One technique that can be attributed to Buddhist monk Thich Nhat Hanh is mindful walking. In his book “Anger: Wisdom for Cooling the Flames,” he suggests walking while concentrating on your steps, the air around you, your breath, the scenery, the feel of your body, and other moment to moment sensations. In any mindful meditation it is important that when your mind wanders, that you eventually bring it back to the moment. Often focusing on your breathing is a way to bring the “monkey mind” (as it resembles swinging from thought to thought) back to the moment. This exercise can be very centering.

The above discussion of meditation brings me to the topic of maintenance exercises that help to reduce anger. The first is regular meditation. Let’s face it; those who meditate regularly are calmer than those who do not. The act of sitting quietly while focusing seems to have a prolonged affect on stabilizing mood.

A final maintenance strategy is regular exercise. Exercise reduces stress, releases endorphins (natural brain chemicals) that improve mood and provide a sense of well-being. Additionally, exercise helps build self confidence and may lead to one being less affected by others.

One of the things I always teach my clients when anger is an issue, whether in an anger management workshop or during individual sessions, is that anger is a secondary emotion. What I mean by this is that there is always another emotion or emotions lying under the anger. These emotions are often either hurt or fear. Let’s first discuss fear. Think of a time you were driving, and someone nearly hit you. You likely became angry or irate. But the emotion that was first is fear. Fear you might be hurt, fear your car would be damaged, fear.

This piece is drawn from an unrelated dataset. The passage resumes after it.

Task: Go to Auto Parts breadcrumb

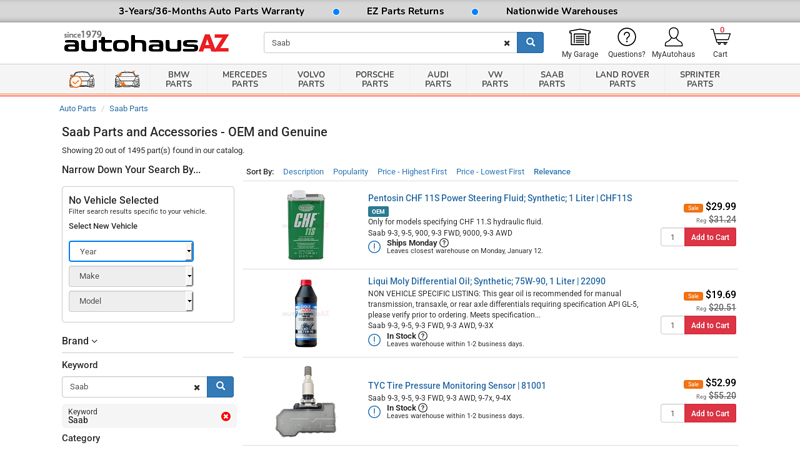Action: 78,108
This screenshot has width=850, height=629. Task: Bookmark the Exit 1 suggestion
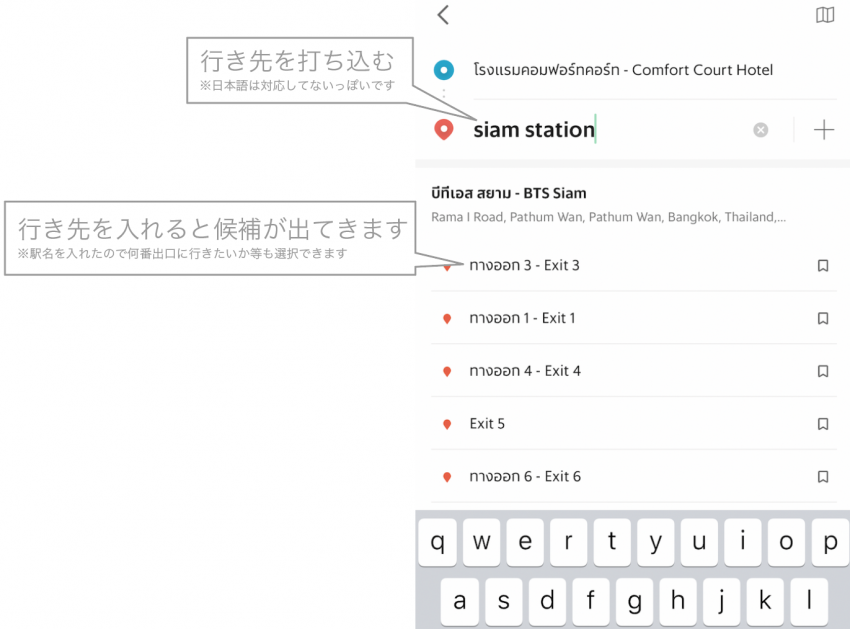click(823, 319)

Hurt is a little more complicated of an emotion, predominately because anger is an easier emotion to deal with. Many people, especially those with anger issues, are much more comfortable with the emotion anger. And even looking for how their feelings might have been hurt is difficult. Let me return to a driving example. You are driving, or rather stuck in traffic, and a person forces their way in the line a few cars ahead of you, when they should have been way back at the end of the line. Now there was no physical threat to you or your car’s well-being, so fear is not present. Yet you get angry at the audacity of this person. I propose your feelings are hurt, and that is what lies beneath your anger.

Simply stated, whenever we use should, ought, or must, we are placing our expectations on another. When others fall short of our expectations, we are hurt. Granted, this is not the same hurt as being dumped by your lover, but it is hurt. The greater the hurt, the greater the potential for anger.

The act of thinking about your feelings, and where they are originating, is another way to slow the anger response. If those with an anger issue can get in the habit of stepping back from their thinking and questioning where the anger is coming from, they will likely manage their anger better. This brings me to the final point about anger. When you can step back, look at the underlying feelings and thoughts, you can then challenge their basis in reality. This is called cognitive challenging. Additionally, a technique called reframing can be equally effective and begins in the same way.

Once you are able to step back and think of what is underlying the anger, fear, hurt, unrealistic expectations of others, or other perceptions, you can look at alternative explanations. Maybe it wasn’t personal. Maybe it was an accident. You can look for the benefit in the situation. You can reframe the situation, and make it less emotional.

I realize that these techniques are easy to discuss, but not so simple to apply. The more of these techniques one is able to implement, the more success one will have in managing anger. Probably one of the most important things is to remember that self improvement of any kind is a process, not a destination. We are all human. Managing your anger, and other emotions, isn’t something I would want anyone to do 100% of the time. That would eliminate spontaneity and some genuine responses to life. But if anger is an issue, these techniques can help reduce the severity and frequency of problem responses.